McNealy: Where we use their intellectual property, there will be a royalty stream. Where they use ours, there will be a royalty stream back.

Ballmer: For guys like us, who have valuable intellectual property and a desire to provide jobs, it's not always just a question of what's available there to be integrated. It's really a question of, "is there appropriate compensation for the investment we've made?" We think, now, that we have a framework. Whereas it relates to Sun and StarOffice and Solaris and Java, we've got what's fair and proper, and Scott obviously thinks that he's got the same from us. Not only today, but it's a framework that goes out 10 years and gives us the ability to continue the cooperation.

Q: Scott, are you resolved that you can play on a level playing field? Are your competition concerns totally resolved by this?
McNealy: We think we've got a great relationship and a great opportunity, but we're going to have to go execute. The opportunity is all there. I feel very comfortable that this is a fair and just kind of relationship, around which we can do technology sharing.

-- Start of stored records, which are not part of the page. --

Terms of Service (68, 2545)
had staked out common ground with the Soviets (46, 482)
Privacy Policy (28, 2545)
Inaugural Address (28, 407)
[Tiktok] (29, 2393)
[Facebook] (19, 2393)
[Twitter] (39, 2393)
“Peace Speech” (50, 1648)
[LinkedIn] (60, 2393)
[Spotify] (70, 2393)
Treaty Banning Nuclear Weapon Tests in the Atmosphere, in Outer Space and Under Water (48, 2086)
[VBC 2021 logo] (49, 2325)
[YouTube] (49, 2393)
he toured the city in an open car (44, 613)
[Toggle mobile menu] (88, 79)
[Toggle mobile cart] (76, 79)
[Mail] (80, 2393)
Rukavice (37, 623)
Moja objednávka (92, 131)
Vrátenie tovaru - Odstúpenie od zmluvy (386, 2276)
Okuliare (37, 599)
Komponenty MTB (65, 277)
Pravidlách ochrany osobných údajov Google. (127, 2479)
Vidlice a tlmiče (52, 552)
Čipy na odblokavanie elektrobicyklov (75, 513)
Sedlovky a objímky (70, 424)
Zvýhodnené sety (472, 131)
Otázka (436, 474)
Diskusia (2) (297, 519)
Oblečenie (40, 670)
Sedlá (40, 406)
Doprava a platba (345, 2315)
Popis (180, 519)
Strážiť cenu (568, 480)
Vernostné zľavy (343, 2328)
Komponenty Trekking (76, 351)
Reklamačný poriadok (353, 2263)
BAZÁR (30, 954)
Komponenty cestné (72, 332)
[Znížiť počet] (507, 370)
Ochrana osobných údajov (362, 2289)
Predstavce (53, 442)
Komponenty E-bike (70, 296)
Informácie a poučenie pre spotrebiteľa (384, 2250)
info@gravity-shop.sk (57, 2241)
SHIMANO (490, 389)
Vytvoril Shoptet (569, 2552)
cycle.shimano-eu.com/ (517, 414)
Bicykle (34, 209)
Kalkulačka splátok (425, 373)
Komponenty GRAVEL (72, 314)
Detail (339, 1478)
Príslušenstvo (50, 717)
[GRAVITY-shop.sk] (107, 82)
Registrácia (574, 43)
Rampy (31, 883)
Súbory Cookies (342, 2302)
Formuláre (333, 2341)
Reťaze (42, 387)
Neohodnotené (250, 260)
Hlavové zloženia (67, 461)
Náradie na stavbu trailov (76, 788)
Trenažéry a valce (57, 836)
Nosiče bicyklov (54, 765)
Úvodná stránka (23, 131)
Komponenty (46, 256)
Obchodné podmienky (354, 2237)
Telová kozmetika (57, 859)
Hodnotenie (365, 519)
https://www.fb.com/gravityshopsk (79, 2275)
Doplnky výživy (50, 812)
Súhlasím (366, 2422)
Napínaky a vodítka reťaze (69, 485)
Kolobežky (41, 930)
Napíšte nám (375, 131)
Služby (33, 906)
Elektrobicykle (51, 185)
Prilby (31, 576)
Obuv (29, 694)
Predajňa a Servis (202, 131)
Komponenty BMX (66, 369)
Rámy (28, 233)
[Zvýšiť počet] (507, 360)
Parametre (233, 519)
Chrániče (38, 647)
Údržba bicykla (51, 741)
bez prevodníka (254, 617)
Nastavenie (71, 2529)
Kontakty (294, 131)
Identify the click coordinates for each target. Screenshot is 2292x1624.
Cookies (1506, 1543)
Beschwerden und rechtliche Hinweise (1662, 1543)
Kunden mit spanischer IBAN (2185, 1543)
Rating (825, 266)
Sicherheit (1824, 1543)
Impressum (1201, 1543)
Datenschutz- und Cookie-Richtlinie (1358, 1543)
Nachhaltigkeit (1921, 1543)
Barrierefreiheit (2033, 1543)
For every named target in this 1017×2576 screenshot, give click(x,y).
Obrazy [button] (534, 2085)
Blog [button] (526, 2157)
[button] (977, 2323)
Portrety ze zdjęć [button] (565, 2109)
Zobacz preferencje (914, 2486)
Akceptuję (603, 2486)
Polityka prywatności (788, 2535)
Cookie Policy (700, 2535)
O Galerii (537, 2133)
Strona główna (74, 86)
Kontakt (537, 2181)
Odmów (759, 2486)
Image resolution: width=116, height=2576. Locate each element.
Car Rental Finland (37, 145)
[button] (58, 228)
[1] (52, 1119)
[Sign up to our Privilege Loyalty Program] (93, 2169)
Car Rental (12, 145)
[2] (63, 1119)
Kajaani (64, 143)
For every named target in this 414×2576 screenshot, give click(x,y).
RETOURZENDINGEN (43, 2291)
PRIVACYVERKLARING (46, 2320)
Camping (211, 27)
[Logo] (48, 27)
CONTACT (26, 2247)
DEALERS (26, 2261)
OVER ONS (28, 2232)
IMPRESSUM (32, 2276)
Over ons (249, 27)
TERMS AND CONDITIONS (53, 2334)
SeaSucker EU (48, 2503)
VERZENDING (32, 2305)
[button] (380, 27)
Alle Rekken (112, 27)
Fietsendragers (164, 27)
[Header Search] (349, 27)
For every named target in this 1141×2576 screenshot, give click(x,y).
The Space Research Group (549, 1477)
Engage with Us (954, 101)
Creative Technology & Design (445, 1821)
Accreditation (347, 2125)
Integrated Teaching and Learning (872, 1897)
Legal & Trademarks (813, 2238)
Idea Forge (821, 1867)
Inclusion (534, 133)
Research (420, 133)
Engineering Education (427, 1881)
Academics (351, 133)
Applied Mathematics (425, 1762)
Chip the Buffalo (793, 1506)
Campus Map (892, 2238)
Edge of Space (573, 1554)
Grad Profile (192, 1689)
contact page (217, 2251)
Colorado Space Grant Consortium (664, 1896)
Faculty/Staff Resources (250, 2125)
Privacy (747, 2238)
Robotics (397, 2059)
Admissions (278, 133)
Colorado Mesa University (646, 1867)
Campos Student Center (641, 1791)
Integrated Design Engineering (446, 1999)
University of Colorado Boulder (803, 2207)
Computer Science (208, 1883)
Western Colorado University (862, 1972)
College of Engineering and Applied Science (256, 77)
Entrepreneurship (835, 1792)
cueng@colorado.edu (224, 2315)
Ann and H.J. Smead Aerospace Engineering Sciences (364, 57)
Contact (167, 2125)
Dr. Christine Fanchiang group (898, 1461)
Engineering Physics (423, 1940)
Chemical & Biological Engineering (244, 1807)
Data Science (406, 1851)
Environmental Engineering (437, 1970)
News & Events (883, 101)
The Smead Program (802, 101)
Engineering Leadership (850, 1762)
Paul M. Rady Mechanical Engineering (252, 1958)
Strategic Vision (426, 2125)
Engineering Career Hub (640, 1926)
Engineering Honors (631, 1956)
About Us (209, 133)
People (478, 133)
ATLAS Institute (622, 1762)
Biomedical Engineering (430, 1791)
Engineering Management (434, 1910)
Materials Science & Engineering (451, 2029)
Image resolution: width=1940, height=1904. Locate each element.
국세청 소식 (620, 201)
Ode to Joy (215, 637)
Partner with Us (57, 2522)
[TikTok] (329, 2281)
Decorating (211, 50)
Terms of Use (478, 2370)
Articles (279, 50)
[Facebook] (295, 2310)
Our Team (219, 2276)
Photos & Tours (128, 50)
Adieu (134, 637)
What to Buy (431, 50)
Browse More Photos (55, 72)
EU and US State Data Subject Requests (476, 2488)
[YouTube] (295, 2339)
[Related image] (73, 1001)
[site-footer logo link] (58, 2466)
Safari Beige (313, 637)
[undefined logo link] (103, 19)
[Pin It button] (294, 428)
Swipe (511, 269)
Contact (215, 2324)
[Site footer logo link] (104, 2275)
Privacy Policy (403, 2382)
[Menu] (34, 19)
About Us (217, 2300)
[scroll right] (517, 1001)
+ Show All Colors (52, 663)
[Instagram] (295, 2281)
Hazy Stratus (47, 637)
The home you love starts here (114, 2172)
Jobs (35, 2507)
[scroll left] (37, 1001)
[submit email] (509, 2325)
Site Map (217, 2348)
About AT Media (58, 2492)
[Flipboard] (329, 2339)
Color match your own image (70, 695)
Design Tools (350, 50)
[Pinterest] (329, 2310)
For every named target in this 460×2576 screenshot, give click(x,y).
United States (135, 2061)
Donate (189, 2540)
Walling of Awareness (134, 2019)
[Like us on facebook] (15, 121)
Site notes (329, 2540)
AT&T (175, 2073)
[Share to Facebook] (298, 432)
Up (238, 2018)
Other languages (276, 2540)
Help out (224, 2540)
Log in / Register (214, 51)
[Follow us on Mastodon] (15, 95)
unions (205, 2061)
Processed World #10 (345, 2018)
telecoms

Before, our engineers wouldn't get near each other, because, one, our legal folks would say, "Stay away." Secondly, the teams didn't know that there was a partnership opportunity, so they didn't trust each other. Now, we've got the framework, and we've got all the pieces. The doors are wide open, and the customer demand is massive. I think we've taken down all the roadblocks.

Q: Doesn't it seem as if you're looking out from the inside of the hairball now -- because you can interoperate, but there still aren't open standards?
McNealy: I can still play with open interfaces. It doesn't stop me from everything we do in making sure that those interfaces are open, multivendor and all the rest. It's just that when I need to interoperate with a Microsoft environment, I have a mechanism to try to make that happen.